▶ EXERCISE DESCRIPTION
The answer must consist solely of the lines from the line with "This screenshot has width=1485, height=1097." to the final line of the data below, reproduced exactly, pictures omitted.

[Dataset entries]

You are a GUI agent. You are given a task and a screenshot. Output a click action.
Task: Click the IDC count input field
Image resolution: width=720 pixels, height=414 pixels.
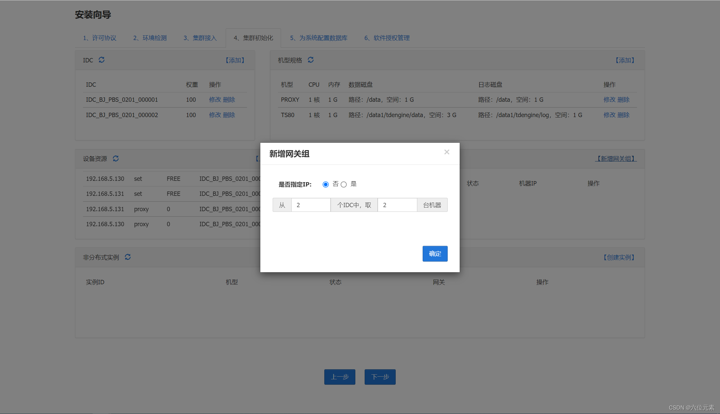click(x=311, y=205)
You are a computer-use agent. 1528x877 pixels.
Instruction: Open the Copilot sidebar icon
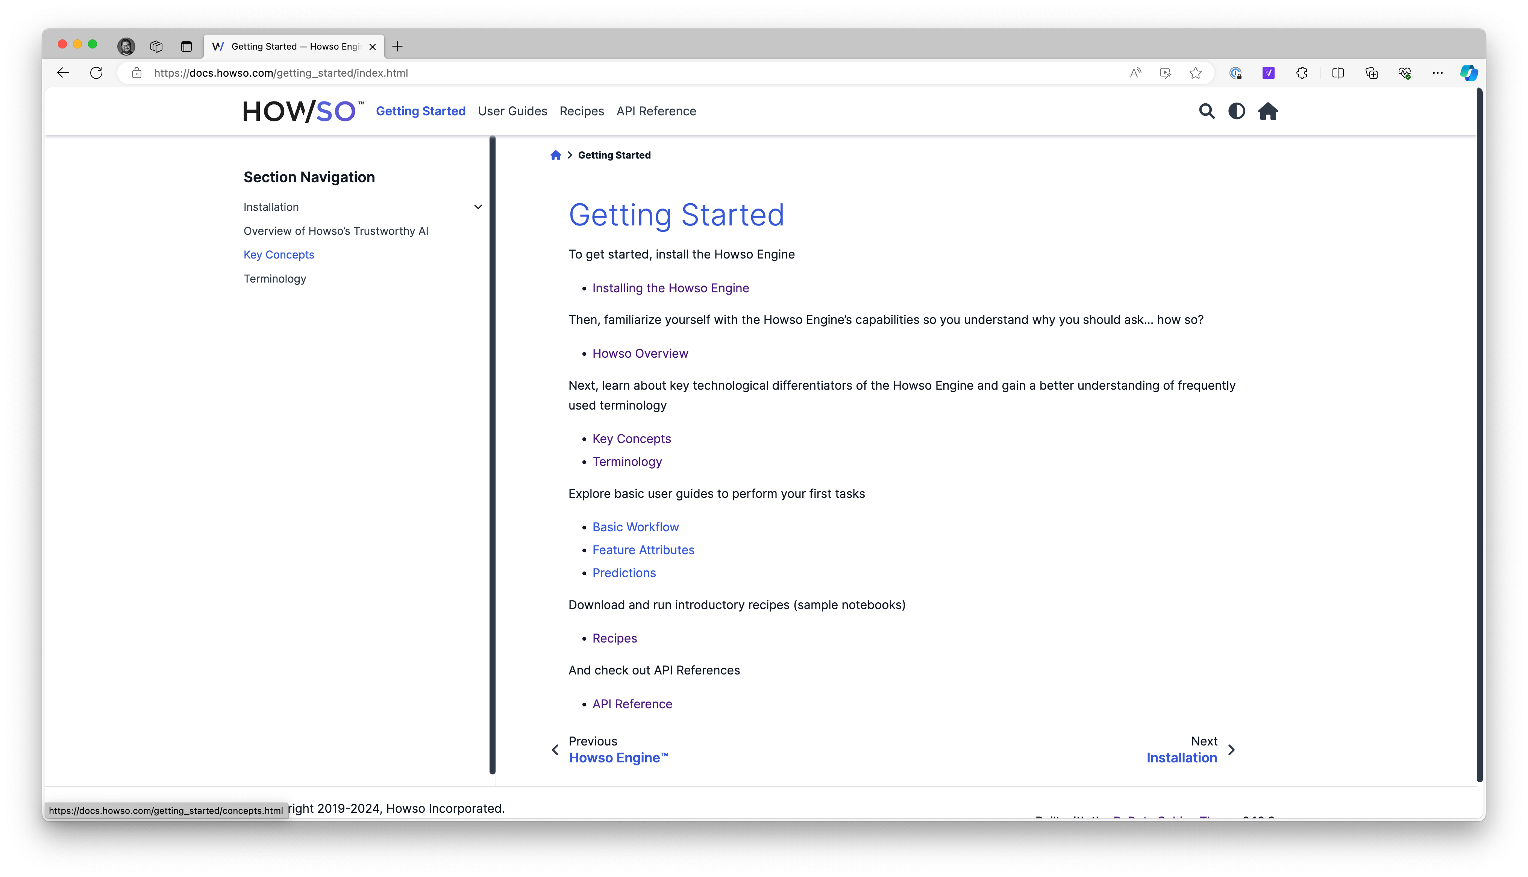(1468, 73)
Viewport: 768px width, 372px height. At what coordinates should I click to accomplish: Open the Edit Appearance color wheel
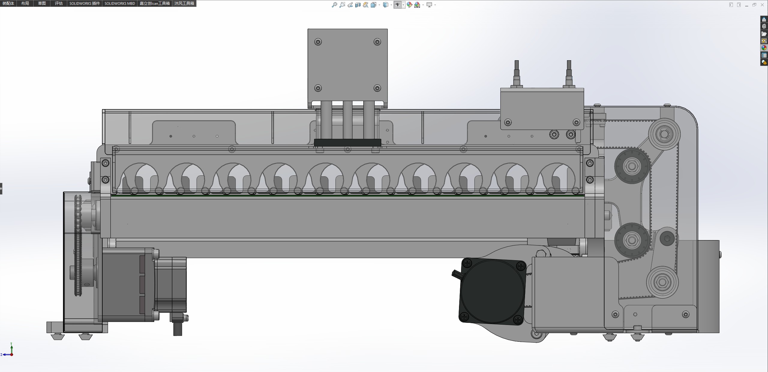[x=409, y=5]
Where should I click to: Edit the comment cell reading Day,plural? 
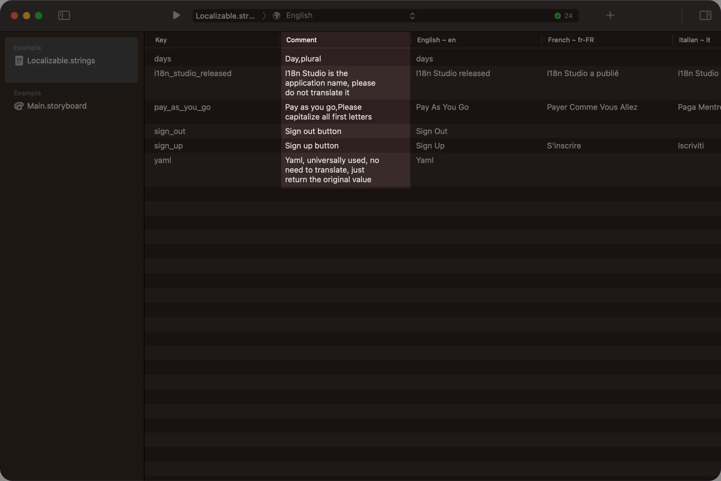[x=303, y=59]
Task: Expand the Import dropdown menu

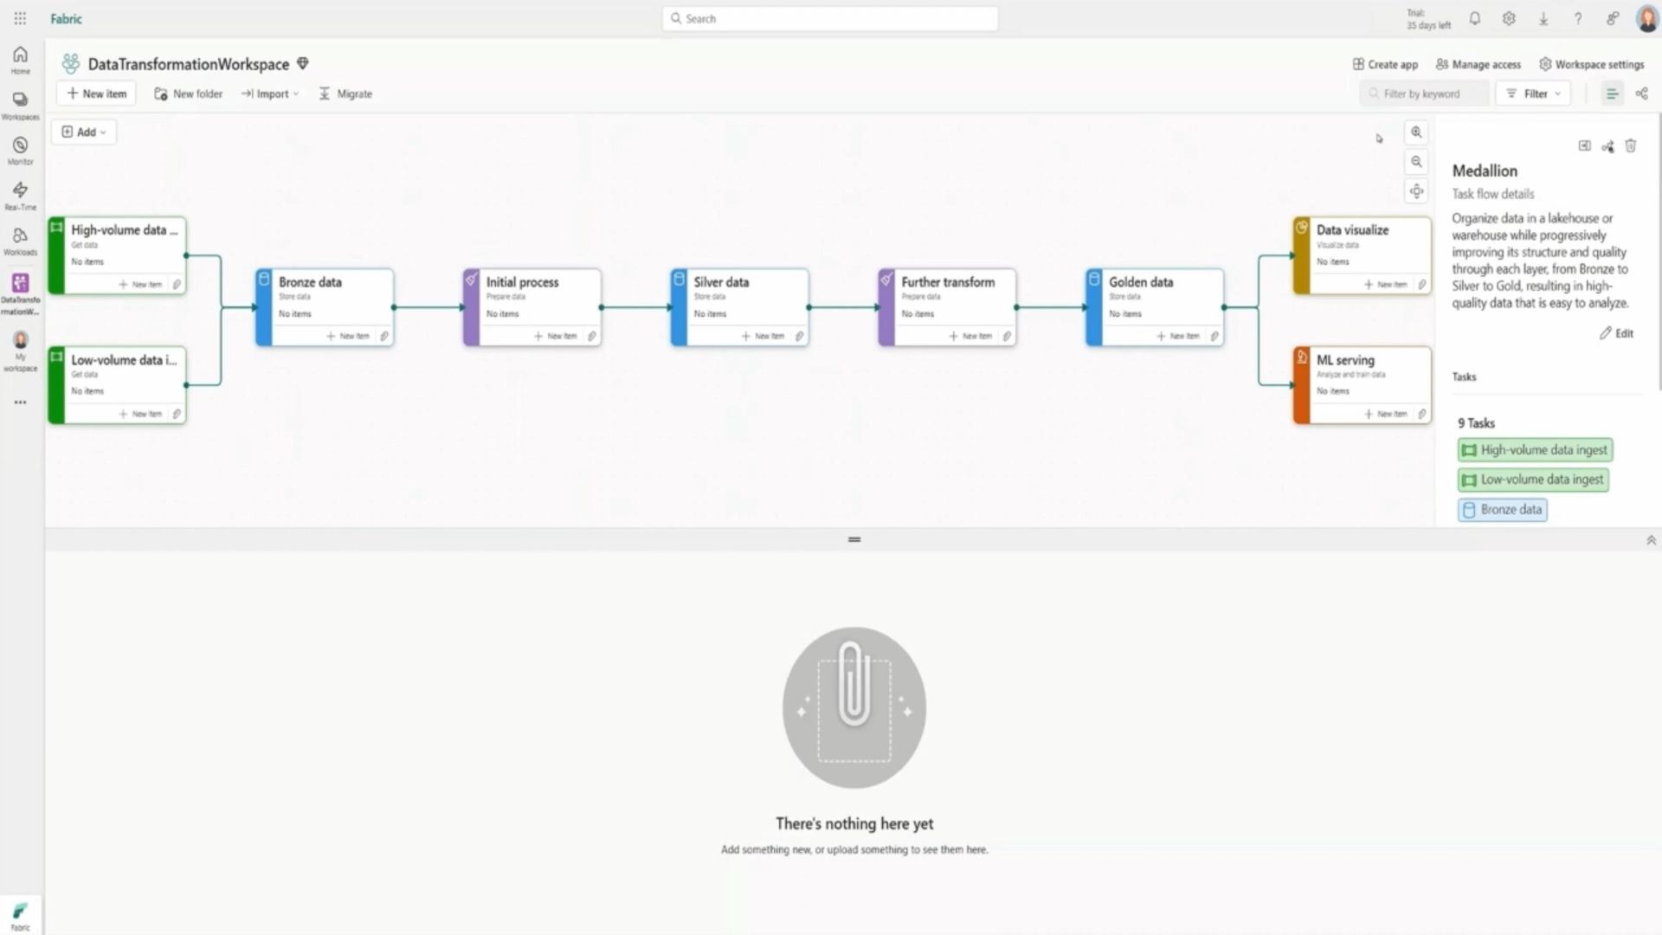Action: coord(270,94)
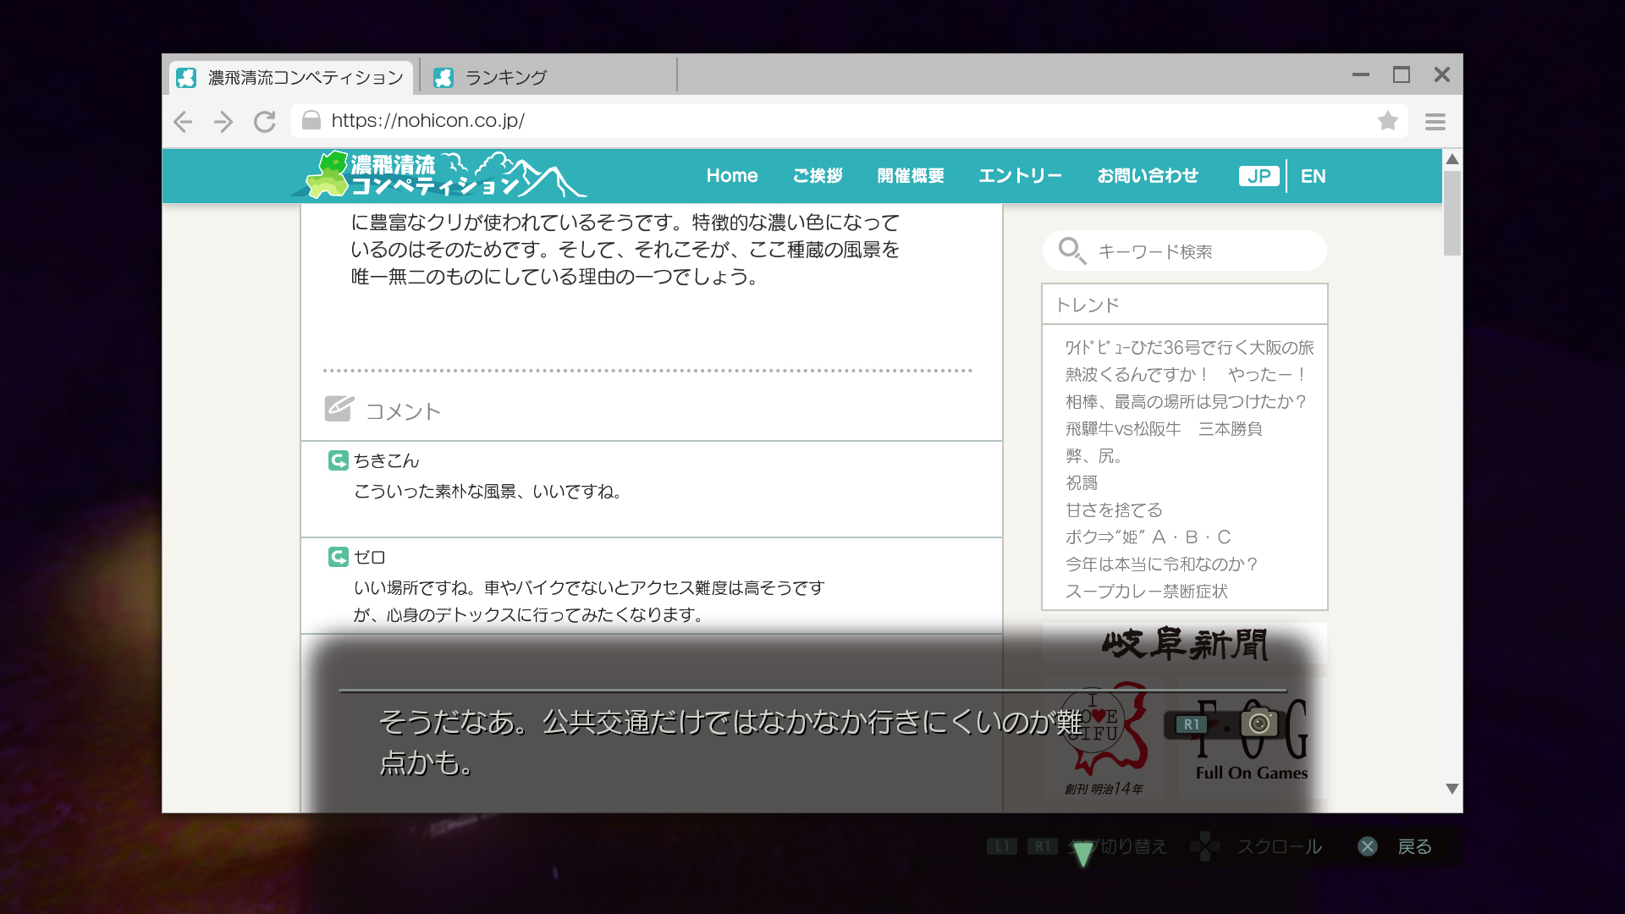Click the address bar URL
Image resolution: width=1625 pixels, height=914 pixels.
[x=428, y=121]
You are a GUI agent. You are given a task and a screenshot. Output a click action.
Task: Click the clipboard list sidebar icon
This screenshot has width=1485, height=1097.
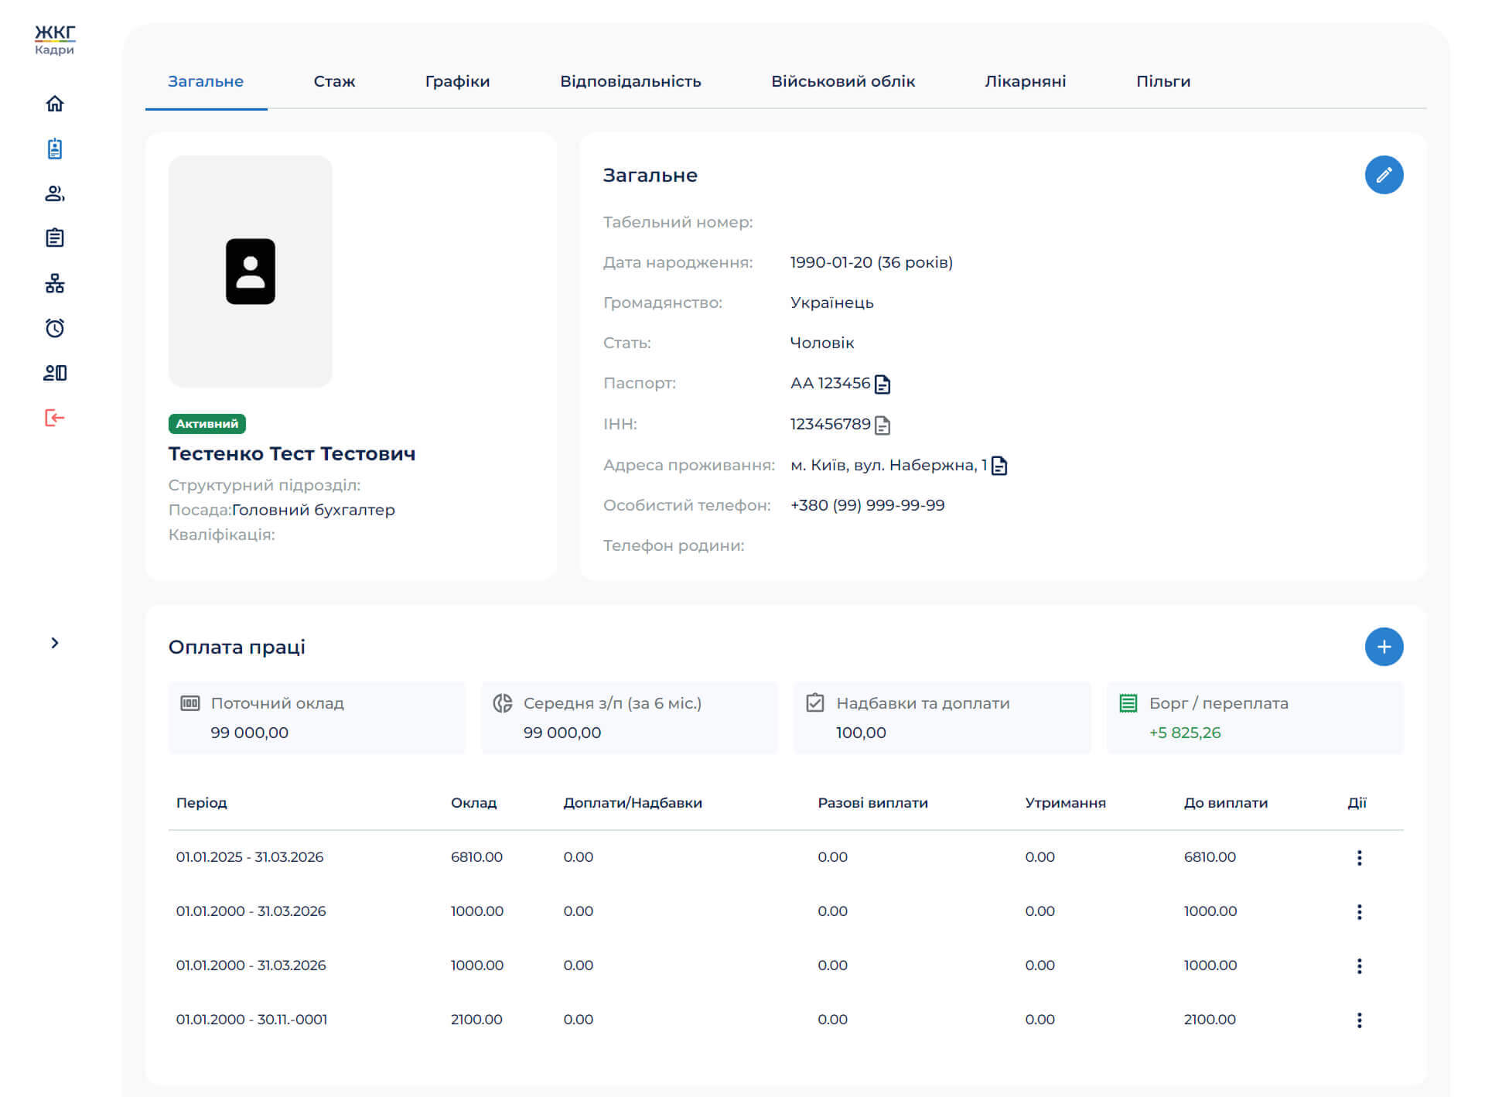click(54, 238)
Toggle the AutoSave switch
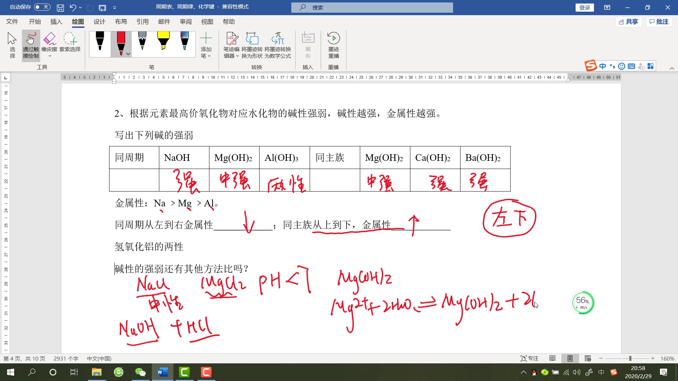678x381 pixels. [42, 7]
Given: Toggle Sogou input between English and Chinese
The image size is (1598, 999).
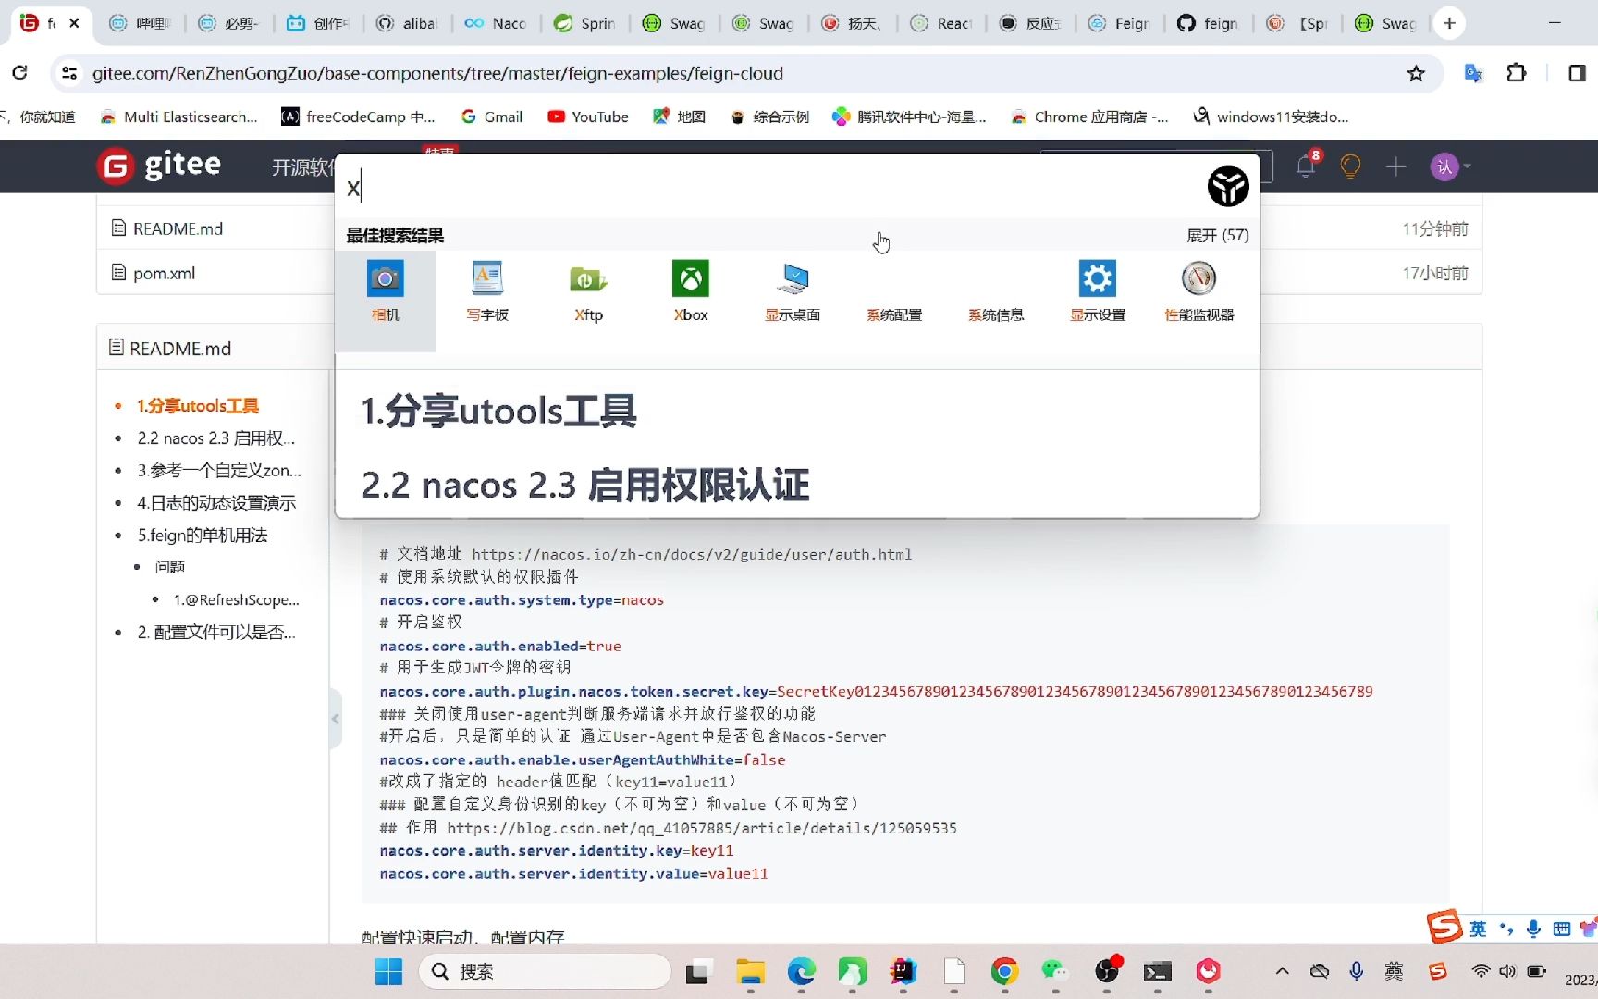Looking at the screenshot, I should pos(1477,928).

▶ FINAL ANSWER
This screenshot has width=1485, height=1097.
click(54, 238)
Toggle the AutoSave switch
678x381 pixels. [42, 7]
Given: Toggle Sogou input between English and Chinese
The image size is (1598, 999).
Looking at the screenshot, I should pos(1477,928).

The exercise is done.